Tshwane University of Technology (TUT) was established on January 1 2004, when the former Technikon Northern Gauteng, Technikon North-West and Technikon Pretoria merged.
The South African designation pertaining to institutions (“technikon”) was dropped in favour of the more internationally appropriate “university of technology”.
It is widely regarded as a "mega university" and is the largest residential higher education institution in South Africa, with an annual enrollment figure of 60,000. The Tshwane University of Technology is one of the most demographically diverse - in terms of both race and gender - in the country, reflecting post-Apartheid South Africa, which Desmond Tutu described as “the Rainbow Nation”.
Staff members employed by the Tshwane University of Technology come to 2,700, with approximately 855 permanent academics.

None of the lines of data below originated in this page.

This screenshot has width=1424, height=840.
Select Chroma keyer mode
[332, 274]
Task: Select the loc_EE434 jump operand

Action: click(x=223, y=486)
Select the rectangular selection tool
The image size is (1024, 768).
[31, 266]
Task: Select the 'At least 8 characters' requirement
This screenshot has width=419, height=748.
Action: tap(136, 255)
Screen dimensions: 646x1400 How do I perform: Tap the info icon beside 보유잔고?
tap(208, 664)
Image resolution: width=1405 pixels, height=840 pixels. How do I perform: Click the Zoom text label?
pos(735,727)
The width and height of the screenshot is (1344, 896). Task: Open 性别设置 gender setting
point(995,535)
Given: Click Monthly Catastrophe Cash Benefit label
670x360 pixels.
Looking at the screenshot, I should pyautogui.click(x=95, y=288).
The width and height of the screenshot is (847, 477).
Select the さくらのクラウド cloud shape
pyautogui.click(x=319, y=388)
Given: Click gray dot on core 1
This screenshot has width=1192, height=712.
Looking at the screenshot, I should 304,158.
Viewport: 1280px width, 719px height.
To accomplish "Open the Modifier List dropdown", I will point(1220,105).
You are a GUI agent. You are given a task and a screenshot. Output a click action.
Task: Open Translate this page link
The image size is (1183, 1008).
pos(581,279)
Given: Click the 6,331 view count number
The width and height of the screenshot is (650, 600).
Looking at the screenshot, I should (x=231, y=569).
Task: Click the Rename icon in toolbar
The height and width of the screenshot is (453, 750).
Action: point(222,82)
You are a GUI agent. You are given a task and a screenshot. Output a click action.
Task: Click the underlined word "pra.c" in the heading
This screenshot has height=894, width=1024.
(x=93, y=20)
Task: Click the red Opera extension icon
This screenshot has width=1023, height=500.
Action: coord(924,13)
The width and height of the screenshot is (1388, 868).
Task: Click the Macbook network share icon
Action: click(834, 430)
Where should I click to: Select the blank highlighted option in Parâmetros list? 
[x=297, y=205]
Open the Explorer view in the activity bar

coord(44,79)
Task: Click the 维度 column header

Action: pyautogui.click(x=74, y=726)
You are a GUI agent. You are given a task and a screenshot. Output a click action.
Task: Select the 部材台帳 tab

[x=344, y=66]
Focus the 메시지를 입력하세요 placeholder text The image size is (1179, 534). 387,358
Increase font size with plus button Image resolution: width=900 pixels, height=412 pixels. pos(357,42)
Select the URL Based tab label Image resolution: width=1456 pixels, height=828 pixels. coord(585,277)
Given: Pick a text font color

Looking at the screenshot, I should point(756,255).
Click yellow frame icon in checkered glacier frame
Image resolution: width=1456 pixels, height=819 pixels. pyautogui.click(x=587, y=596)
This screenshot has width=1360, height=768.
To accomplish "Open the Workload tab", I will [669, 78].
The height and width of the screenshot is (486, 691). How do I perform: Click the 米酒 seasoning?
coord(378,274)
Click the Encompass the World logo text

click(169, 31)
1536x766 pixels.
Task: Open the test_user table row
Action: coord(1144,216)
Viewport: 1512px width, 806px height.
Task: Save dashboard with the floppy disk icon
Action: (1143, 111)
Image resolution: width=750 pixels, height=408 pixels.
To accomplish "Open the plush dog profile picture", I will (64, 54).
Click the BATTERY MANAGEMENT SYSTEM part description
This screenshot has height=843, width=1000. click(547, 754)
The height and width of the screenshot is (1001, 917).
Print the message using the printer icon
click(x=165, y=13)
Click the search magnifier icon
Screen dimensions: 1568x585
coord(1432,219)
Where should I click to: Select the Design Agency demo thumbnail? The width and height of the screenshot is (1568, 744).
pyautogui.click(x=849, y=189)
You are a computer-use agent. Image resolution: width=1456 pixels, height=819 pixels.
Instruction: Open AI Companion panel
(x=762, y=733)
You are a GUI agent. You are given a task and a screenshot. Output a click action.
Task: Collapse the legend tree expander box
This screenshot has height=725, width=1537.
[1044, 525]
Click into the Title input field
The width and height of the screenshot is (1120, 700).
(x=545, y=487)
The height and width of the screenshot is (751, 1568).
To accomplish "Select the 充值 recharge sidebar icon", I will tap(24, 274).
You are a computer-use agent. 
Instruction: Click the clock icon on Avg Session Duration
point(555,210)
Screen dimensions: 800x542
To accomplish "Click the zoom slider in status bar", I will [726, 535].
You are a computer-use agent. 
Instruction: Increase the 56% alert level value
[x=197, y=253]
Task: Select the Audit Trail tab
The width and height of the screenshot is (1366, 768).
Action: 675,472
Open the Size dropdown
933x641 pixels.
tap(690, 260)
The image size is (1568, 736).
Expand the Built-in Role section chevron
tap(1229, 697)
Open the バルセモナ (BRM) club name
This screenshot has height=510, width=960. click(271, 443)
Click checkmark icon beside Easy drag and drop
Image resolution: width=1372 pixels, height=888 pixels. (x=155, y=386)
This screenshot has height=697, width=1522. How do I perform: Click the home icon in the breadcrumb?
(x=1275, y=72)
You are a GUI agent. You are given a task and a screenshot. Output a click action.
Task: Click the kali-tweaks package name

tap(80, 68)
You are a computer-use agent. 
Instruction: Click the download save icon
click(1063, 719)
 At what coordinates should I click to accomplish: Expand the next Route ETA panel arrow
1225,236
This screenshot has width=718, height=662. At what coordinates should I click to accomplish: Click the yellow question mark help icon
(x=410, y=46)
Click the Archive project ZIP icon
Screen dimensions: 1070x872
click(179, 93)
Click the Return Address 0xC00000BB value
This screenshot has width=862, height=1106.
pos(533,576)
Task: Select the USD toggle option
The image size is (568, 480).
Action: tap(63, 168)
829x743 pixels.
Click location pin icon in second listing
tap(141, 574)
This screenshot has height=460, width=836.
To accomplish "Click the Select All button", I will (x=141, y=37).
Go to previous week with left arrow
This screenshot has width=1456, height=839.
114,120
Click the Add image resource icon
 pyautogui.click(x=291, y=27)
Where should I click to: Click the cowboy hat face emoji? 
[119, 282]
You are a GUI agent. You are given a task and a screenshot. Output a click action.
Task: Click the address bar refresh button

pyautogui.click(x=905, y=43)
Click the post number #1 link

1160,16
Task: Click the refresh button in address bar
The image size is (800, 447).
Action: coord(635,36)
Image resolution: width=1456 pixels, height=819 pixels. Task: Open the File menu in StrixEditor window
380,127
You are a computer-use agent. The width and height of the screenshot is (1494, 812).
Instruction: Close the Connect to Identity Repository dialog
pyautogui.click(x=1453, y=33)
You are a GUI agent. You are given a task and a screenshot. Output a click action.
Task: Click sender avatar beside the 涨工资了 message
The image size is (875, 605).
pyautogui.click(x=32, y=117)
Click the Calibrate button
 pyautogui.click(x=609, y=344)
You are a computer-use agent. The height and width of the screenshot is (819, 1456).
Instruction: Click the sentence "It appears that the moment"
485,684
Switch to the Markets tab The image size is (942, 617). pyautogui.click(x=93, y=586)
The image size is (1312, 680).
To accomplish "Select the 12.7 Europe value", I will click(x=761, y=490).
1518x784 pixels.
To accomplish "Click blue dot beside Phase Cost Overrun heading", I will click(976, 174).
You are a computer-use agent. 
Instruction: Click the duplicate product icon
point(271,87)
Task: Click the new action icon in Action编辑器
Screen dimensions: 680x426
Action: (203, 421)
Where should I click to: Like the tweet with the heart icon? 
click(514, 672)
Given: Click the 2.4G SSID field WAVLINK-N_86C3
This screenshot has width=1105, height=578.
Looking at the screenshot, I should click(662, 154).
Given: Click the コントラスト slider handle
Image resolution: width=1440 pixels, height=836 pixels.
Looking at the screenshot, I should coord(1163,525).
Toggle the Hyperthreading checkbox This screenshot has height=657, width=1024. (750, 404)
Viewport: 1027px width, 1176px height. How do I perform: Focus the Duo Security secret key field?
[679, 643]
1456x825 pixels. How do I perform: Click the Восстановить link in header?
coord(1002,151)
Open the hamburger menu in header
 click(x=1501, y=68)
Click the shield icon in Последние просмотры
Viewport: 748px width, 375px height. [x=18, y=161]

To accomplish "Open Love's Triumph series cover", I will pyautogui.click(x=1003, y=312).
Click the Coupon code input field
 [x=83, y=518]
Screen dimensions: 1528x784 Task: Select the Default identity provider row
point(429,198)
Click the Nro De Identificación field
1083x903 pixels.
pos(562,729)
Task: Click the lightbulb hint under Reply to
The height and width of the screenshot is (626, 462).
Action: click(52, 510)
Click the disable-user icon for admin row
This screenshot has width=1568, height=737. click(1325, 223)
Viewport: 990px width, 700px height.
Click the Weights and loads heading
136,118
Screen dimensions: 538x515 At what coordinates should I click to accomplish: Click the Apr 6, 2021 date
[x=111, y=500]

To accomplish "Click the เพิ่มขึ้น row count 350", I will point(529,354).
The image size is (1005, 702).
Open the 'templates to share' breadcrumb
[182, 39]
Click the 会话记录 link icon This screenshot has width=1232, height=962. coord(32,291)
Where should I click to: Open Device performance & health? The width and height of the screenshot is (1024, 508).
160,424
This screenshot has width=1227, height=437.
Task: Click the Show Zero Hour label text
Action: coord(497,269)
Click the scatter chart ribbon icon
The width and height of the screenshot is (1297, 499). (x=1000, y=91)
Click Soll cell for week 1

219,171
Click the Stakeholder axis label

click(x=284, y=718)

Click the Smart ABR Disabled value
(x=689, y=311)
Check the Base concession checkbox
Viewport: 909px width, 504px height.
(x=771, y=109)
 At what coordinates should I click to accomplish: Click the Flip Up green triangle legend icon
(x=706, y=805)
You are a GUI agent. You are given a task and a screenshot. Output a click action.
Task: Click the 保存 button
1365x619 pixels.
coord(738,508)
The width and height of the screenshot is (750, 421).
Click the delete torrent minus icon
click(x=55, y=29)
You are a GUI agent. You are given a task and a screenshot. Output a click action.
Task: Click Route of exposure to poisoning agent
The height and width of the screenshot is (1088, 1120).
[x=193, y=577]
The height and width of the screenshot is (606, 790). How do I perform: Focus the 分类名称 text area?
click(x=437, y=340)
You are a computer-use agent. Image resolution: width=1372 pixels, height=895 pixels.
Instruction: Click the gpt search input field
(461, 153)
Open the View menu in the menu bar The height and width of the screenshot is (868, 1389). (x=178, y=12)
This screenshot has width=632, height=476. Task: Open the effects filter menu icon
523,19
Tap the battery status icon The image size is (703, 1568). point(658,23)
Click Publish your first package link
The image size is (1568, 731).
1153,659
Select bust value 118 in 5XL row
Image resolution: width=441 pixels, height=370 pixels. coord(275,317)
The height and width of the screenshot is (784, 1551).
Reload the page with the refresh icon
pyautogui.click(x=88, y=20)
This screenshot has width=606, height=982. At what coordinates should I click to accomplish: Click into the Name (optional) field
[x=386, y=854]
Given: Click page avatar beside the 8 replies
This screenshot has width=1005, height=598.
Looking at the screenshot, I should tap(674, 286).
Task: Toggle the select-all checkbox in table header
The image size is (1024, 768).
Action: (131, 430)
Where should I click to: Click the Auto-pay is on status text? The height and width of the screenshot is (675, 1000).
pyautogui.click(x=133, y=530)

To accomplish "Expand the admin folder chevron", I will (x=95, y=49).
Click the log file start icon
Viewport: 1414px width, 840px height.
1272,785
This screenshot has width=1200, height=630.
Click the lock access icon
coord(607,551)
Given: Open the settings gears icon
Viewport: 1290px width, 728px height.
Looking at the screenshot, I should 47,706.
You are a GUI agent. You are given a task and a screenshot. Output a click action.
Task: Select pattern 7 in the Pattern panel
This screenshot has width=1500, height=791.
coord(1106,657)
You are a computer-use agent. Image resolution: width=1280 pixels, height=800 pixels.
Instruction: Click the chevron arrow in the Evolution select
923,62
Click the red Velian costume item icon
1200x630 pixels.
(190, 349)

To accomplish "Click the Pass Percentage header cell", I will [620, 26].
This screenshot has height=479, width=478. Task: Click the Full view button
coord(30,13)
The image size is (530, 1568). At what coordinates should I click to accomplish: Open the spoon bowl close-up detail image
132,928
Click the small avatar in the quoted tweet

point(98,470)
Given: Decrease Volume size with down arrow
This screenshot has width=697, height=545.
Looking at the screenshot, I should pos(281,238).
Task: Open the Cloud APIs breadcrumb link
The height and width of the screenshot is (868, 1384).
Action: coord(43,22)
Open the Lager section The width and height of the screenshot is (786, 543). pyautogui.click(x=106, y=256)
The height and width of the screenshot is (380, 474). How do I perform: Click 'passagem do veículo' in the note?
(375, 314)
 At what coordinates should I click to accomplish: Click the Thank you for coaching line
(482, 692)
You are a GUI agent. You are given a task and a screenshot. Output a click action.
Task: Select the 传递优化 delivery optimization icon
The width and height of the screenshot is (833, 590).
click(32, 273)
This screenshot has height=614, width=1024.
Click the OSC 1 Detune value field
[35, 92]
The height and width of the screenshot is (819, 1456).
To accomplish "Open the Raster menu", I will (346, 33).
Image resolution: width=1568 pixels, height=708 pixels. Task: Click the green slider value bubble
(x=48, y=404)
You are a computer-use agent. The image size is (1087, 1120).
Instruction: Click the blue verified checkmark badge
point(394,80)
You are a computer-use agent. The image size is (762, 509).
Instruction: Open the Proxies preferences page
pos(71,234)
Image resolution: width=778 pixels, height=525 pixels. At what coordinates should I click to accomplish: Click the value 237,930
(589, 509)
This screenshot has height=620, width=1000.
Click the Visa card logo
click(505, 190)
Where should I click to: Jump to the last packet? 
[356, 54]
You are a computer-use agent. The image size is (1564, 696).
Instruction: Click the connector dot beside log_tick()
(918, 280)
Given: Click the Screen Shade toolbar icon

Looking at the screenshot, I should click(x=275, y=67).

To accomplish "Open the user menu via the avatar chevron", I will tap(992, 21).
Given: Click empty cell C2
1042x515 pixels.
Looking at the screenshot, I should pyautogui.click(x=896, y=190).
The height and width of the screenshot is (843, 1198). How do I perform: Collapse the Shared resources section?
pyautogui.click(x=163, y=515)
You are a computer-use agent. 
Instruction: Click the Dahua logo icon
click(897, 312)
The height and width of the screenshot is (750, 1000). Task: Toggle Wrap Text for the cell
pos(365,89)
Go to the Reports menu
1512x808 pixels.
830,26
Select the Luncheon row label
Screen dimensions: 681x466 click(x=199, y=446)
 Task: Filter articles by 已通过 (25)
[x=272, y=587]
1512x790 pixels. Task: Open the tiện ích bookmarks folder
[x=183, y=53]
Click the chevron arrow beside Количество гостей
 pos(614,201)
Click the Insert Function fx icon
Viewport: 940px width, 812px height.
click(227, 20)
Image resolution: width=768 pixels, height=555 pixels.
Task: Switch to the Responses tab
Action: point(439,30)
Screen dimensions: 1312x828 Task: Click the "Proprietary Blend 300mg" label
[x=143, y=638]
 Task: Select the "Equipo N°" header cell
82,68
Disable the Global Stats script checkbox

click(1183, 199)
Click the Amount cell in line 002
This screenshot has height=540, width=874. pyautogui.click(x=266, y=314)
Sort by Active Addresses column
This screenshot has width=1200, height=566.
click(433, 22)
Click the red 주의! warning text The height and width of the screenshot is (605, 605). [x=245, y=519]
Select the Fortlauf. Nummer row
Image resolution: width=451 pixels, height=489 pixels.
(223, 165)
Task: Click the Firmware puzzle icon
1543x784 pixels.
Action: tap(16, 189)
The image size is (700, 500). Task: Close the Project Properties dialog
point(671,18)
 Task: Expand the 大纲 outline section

It has a presence in four of South Africa’s nine provinces: Gauteng, Mpumalanga, Limpopo and the Northwest Province, with campuses in Tshwane (Arcadia Campus, Arts Campus, Pretoria Campus, Ga-Rankuwa Campus and the North and South Campuses in Soshanguve), Mbombela, eMalahleni (previously called Witbank) and Polokwane (previously called Pietersburg).
There are also service points in Durban and Cape Town. Many students from other provinces and neighbouring countries attend TUT, including Botswana, Zimbabwe, Namibia and Swaziland. The faculty of science and the faculty of the arts have dedicated campuses in Pretoria city centre.
The department of performing arts owns the Breytenbach Theatre and uses it for training and productions for its students, with many performances open to the public.
Pretoria, where TUT has its main nucleus, is South Africa’s administrative centre known for its beautiful architecture, weighty history, prosperous leafy suburbs and streets lined with jacaranda trees.